[CEL ZADANIA]
Napisz dalszy ciąg artykułu o obawach Massy przed zbyt łatwym wyprzedzaniem w Malezji, zaczynając od miejsca po jego ostatnim zdaniu.

[PODANY TEKST]
--------
Massa nie chce, by w Malezji wyprzedzanie było zbyt łatwe

Brazylijczyk ponadto stwierdził, że Ferrari od GP Australii ciężko pracuje nad poprawą formy
05.04.1119:20
Grzegorz Filiks
2725wyświetlenia

Felipe Massa z ostrożnością podchodzi do perspektywy używania regulacji tylnego skrzydła podczas zbliżającego się wielkimi krokami Grand Prix Malezji. Zdaniem Brazylijczyka FIA powinna się poważnie zastanowić, który odcinek toru Sepang wybrać jako strefę docelową korzystania z systemu DRS w niedzielnych zawodach.

Obecnie przypuszcza się, że ciało zarządzające F1 - podobnie jak to było w przypadku australijskiego Albert Parku - wskaże do tego celu prostą startową toru, aczkolwiek możliwy jest również scenariusz pozwolenia kierowcom na zmienianie kąta nachylenia skrzydła podczas wyścigu wyłącznie na prostej przed ostatnim zakrętem obiektu w Kuala Lumpur, jako że jest ona dłuższa od tej przebiegającej przy alei serwisowej.
--------
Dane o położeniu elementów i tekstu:
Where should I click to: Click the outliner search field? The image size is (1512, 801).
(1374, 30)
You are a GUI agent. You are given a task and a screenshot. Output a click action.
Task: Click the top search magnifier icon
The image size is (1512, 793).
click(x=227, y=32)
--------
[ODPOWIEDŹ]
Zdaniem niektórych ostatecznie być może nawet zostanie podjęta decyzja o wykorzystaniu do tego celu obu wspomnianych odcinków, lecz Massa przestrzega, że takie posunięcie zaszkodziłoby widowisku, ponieważ wyprzedzanie po prostu stałoby się zbyt łatwe. Z ruchomym tylnym skrzydłem sytuacja będzie tutaj interesująca, jako że na ten moment planuje się umożliwienie używania w niedzielę DRS na głównej prostej, ale na Sepang to inna prosta jest najdłuższa - powiedział kierowca Ferrari.

Obiekt ten będzie także dawał większe szanse na wyprzedzanie. W związku z tym czekamy na finalną decyzję FIA, by dowiedzieć się, na którym odcinku będziemy korzystać z regulacji tylnego płatu, bądź czy zostaną do tego wybrane obie proste. Dobre posunięcie w tej sprawie może poprawić atrakcyjność zawodów zarówno dla jego uczestników, jak i widzów. Nie wydaje mi się, że zezwolenie używania DRS na obu prostych jest najlepszym rozwiązaniem, ponieważ według mnie to mogłoby uczynić wyprzedzanie zbyt łatwym.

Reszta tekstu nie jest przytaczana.